• How to Choose a Process Server

    Posted on October 6, 2015 by in Articles, Blog

    Process servers are an integral part of the legal process. Court documents for cases and procedures dealing with real estate, small claims, divorce filings, personal protection, and more will often require one involved party to “serve” a second involved party with an official document or notification (e.g. subpoena, complaints, summons). These documents need to be delivered to the involved parties in a timely manner and are often required to be delivered by a disinterested 3rd party.

    There are different types of firms that specialize in process serving. The most common are specialized process serving companies and attorney services (which often contract with a process server company).

    Attorney services can be convenient and typically focus on marketing to and dealing with attorneys, directly. They can be convenient if the attorney also has a need for other services such as court filings. However, for many private individuals or small attorney firms, going direct to a process server company has a number of advantages:

    • More personalized service: Attorney services often deal in volume, using the lowest cost resource that they can for a particular job. Often they’ll sub-contract as well, so the job has a higher risk of being lost in the shuffle (a particularly bad outcome for a time-sensitive court document).

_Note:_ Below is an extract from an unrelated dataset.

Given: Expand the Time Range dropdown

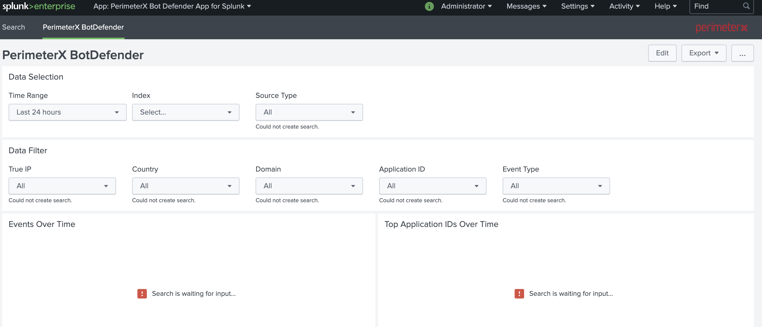Looking at the screenshot, I should pos(67,112).
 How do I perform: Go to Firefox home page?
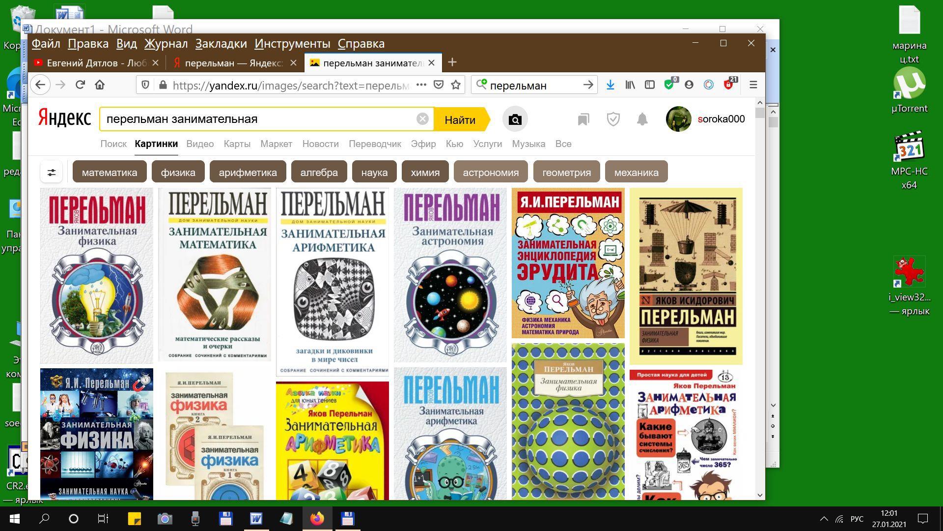(100, 85)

Process Server firms are set up to conduct the work themselves and have a direct relationship with the professional server fulfilling the work.
    • Less Bureaucracy: Once again, a firm specializing in serving documents is usually leaner and more focused. They are more likely to take less of their clients’ time to get the information needed to get the job done.

    When evaluating firms to serve your documents, it will be important to determine the following:

    • Cost: How are costs arrived at? Are you paying for “attempts” or do you pay a fixed amount for a set result? Also, do you pay mileage costs? Are there pre-determined limits to mileage or attempts.
    • Timeframe: When will the first attempt be made? How often will subsequent attempts be made? If the party can’t be found, how soon will you be informed?
    • Communication: Will the firm keep you in the loop as to the progress of the job or will you need to follow up? What is more stressful than feeling that time-sensitive documents are in limbo? If issues arise, such as a bad address, or if the defendant has moved, died or is incarcerated, you need to be notified as soon as possible.
    • Registered and Bonded: If the firm is serious, all the process servers should be registered and bonded

    Finally, get a feel for the firm’s professionalism. How a firm’s website looks, how they answer the phone, how they answer your questions will all give you a feel for their professionalism. Chances are good (though not certain), that if a company pays attention to how they look and come across to prospective clients, they pay attention to the job as well. Few companies tend to be conscientious only in select areas. This is not a fact but a good rule of thumb.

    Good luck and I hope your legal issues go smoothly.